TASKS TO CARRY OUT:
• 1. Answer these questions using the article on the mouse pain study:
(a) In which journal did the McGill team report its technique?
(b) Which organization posted a discussion-board topic about the study on Lab Animal eAlert?
(c) What did the Canadian Council on Animal Care announce after re-evaluating the McGill study?
• 2. Reproduce the passage of the article on the mouse pain study starting with "The McGill researchers" and going on through "Newcastle University, UK.".

EXCERPT PROVIDED:

------------------------------------------------------------

The research team, led by pain geneticist Jeffrey Mogil of McGill University in Montreal, Quebec, videotaped the facial expressions of mice during 14 pain-inducing procedures, such as immersing the tail in hot water, putting a binder clip on tails, cutting the paw, injecting chemicals into the paw or stomach and constricting or damaging nerves during surgery. The researchers coded the intensity of facial expressions and reported their technique this May in the journal Nature Methods1.
Two weeks ago, the Principal Investigators Association, a non-profit organization in Naples, Florida, that "communicates and promotes best practices and continuing professional education", posted a discussion-board topic about the study on Lab Animal eAlert, its online subscription newsletter for researchers. The commentary accused the McGill team of causing severe pain to mice that were not anaesthetized, and questioned whether Mogil and his collaborators followed regulations set by the Canadian Council on Animal Care, the national organization that oversees the use of animals in research.
Canadian animal-research guidelines preclude or strongly discourage procedures that elicit severe pain "at or above the pain tolerance threshold".
More than 100 people have responded on the discussion board. "One thing is clear," says Leslie Norins, the publisher and chief executive of the Principal Investigators Association, who approved the items posted on the online forum. "The cliquish fraternity of mouse pain experimenters will be much more careful in the future about explaining in great detail just what they are doing."
The McGill researchers used standard experiments that are permitted in many countries. "There are papers published every week that use those techniques," says pain researcher Paul Flecknell, who develops ways to assess and alleviate pain in animals at Newcastle University, UK.
"As far as I can tell, the scientists followed ethical guidelines," says Allan Basbaum, a pain researcher at the University of California, San Francisco, who contributed to the 2009 US National Research Council report Recognition and Alleviation of Pain in Laboratory Animals.
This report states that the presence of ongoing discomfort or pain may be acceptable if it is warranted by the experimental objectives. "I doubt very much that I would have done anything differently," Basbaum adds.
In light of the controversy, the Canadian Council on Animal Care re-evaluated the McGill study and announced last week that it did comply with national rules for the care of laboratory animals. The council promotes the adoption of a set of research principles known as the 'three Rs' — replacement, reduction and refinement of animal use to minimize pain and distress.
At the local level, McGill University's animal care committee and a separate ethics subcommittee approved the study before its implementation and at one-year intervals over its three-year duration. Although replacing mice with tissue cultures or less-sentient species was not possible in this case, the committee provided guidance on the minimum number of animals needed to attain significant results, says Jim Gourdon, director of the Comparative Medicine and Animal Resources Centre at McGill.
The university's ethics committee, composed of veterinarians, scientists, community representatives and ethicists, also weighed the potential benefits of the study against its risks and looked for appropriate 'endpoints' — the earliest possible point at which the animal could be euthanized, determined by the study's objective and appropriate criteria — says Lorraine Chalifour, chairwoman of McGill's animal care committee. A lab-animal veterinarian also supervised some of the experiments, she adds.

------------------------------------------------------------

SOURCE MATERIAL:
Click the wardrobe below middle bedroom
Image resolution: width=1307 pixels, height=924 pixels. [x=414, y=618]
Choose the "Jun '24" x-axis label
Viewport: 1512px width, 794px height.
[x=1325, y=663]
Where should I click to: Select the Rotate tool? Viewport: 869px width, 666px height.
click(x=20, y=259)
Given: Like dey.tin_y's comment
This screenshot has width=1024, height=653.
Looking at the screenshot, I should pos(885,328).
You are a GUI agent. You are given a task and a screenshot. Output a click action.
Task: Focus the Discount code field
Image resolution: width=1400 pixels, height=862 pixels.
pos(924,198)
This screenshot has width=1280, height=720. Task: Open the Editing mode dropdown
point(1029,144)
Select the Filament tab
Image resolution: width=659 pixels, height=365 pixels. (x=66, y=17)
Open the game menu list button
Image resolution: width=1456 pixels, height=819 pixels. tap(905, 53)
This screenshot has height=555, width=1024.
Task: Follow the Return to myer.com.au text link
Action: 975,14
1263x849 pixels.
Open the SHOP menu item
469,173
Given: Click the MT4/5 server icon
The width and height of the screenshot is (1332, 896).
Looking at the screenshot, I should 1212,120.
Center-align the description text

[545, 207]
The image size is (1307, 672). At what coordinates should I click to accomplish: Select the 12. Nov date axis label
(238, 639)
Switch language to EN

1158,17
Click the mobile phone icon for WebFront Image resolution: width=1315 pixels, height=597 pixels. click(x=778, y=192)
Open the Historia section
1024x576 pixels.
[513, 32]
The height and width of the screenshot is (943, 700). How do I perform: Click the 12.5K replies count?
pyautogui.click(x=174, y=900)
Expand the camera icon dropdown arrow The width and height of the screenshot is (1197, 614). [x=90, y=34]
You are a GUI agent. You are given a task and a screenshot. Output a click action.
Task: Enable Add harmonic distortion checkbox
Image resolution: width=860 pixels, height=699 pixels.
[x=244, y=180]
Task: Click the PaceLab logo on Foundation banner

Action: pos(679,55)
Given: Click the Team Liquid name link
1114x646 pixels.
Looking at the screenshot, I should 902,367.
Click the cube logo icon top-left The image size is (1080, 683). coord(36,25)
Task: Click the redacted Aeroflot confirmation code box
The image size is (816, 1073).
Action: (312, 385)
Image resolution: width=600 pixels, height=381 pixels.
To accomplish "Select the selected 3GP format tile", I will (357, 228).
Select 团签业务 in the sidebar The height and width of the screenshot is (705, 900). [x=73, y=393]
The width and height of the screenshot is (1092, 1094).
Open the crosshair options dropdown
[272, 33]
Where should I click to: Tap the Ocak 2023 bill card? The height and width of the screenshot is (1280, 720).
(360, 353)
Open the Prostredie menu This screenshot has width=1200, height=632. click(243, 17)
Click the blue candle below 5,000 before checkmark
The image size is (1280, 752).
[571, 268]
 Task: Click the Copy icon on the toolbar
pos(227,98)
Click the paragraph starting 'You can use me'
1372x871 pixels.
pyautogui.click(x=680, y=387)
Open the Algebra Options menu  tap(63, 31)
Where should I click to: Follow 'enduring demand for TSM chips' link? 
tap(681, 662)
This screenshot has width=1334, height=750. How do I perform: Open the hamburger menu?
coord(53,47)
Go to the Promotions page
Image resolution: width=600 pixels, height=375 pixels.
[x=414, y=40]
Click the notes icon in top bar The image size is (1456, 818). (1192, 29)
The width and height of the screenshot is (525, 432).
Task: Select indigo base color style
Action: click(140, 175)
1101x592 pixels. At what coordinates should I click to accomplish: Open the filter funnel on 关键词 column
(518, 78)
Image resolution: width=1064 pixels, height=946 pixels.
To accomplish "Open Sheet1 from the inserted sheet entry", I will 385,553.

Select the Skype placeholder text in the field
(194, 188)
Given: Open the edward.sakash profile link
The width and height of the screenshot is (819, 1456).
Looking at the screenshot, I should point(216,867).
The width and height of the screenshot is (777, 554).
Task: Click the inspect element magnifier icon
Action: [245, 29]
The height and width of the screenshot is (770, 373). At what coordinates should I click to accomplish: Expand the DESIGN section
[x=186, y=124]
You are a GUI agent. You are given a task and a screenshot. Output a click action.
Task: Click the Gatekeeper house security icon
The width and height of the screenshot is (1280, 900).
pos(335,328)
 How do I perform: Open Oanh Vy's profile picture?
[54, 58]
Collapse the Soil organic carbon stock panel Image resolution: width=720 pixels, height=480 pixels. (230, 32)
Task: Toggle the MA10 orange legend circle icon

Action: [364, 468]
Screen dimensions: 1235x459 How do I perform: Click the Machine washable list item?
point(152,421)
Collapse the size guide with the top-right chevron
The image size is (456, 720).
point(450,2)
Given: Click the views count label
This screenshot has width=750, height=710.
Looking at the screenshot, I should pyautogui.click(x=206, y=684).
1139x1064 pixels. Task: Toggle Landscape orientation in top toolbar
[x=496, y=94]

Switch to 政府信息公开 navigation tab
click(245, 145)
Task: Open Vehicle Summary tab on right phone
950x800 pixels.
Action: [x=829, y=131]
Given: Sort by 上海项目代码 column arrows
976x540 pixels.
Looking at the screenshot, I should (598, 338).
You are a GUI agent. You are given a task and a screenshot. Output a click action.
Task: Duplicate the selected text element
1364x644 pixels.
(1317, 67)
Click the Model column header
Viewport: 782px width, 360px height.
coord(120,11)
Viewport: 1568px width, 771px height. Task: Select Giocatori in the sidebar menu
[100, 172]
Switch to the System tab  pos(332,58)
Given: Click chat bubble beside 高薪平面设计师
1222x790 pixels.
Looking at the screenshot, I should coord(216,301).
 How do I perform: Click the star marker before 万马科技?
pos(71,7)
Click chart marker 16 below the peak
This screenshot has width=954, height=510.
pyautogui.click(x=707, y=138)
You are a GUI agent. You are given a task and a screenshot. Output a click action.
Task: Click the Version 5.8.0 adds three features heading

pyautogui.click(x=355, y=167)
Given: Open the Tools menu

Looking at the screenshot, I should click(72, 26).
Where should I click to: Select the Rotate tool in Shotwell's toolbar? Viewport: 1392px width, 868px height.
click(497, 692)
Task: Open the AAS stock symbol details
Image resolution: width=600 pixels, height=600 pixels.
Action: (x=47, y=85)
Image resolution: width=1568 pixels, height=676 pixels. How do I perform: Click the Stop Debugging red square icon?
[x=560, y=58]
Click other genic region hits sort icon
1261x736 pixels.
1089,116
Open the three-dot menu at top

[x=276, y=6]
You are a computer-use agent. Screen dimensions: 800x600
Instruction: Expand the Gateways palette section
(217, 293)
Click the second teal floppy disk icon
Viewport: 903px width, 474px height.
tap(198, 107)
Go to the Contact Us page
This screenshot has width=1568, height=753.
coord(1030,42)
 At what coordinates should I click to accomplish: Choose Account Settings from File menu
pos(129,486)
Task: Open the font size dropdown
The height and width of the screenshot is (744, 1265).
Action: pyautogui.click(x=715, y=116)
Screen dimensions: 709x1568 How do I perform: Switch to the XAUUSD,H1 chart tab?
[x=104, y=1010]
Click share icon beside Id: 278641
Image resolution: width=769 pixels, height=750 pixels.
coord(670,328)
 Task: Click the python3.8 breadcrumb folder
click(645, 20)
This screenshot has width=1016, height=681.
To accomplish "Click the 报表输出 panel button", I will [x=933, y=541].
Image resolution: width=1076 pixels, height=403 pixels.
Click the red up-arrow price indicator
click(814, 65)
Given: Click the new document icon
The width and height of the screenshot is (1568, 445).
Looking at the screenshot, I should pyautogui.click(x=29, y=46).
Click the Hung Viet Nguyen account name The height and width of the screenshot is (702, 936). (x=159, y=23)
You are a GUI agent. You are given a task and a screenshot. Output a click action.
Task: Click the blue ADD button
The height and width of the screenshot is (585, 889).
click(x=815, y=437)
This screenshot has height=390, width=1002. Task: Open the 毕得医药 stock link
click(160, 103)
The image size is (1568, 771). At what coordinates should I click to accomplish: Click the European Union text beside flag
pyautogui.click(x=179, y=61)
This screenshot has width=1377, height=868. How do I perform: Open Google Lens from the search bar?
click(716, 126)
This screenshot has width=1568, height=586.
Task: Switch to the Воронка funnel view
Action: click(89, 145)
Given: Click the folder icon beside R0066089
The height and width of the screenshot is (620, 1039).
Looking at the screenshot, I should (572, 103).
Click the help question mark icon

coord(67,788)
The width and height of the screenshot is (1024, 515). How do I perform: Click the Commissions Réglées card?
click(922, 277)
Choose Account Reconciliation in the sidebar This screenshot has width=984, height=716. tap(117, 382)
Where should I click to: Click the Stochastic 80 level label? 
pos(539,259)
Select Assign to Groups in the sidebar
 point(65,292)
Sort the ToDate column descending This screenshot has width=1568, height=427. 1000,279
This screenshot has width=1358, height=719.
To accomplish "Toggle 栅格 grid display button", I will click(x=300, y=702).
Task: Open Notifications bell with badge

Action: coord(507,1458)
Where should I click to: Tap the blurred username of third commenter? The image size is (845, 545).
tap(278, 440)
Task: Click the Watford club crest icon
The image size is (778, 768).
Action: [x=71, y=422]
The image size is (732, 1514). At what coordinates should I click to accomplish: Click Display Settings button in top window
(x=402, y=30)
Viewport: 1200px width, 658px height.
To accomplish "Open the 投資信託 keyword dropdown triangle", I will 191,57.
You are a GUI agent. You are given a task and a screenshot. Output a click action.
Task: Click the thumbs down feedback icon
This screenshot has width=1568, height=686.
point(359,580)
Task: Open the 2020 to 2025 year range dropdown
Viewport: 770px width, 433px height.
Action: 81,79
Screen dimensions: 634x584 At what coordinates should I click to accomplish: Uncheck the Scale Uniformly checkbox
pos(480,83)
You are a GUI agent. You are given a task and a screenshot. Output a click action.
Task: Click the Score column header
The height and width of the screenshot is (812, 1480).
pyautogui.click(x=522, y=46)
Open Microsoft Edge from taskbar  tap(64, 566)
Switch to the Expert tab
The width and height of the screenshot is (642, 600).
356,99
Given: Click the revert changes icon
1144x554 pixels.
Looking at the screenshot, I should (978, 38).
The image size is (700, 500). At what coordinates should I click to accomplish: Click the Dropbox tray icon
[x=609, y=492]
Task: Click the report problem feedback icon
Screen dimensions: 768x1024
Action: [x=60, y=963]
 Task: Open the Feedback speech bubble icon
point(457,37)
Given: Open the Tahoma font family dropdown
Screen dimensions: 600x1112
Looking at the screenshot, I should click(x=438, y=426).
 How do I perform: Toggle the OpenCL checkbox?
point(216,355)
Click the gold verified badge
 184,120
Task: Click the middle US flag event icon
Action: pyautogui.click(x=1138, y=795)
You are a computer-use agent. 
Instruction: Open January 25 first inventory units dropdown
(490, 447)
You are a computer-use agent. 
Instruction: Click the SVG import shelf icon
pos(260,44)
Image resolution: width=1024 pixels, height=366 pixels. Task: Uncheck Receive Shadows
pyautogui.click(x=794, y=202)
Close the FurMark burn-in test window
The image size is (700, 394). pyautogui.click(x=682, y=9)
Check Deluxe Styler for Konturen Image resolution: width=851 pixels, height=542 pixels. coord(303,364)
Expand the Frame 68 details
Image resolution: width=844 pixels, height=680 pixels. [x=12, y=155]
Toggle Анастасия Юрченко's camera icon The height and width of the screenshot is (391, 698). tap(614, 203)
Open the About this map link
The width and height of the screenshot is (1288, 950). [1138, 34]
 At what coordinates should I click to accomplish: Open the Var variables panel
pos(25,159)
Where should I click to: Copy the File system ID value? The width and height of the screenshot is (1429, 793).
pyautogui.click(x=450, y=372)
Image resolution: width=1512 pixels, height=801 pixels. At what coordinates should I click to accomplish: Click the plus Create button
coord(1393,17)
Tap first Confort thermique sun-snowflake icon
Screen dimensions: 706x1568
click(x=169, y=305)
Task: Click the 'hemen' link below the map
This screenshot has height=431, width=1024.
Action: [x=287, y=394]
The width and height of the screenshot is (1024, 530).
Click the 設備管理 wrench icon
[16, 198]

------------------------------------------------------------

RESULTS OF THE EXERCISE:
• 1.
(a) Nature Methods
(b) The Principal Investigators Association
(c) That the study complied with national rules for the care of laboratory animals

• 2.
The McGill researchers used standard experiments that are permitted in many countries. "There are papers published every week that use those techniques," says pain researcher Paul Flecknell, who develops ways to assess and alleviate pain in animals at Newcastle University, UK.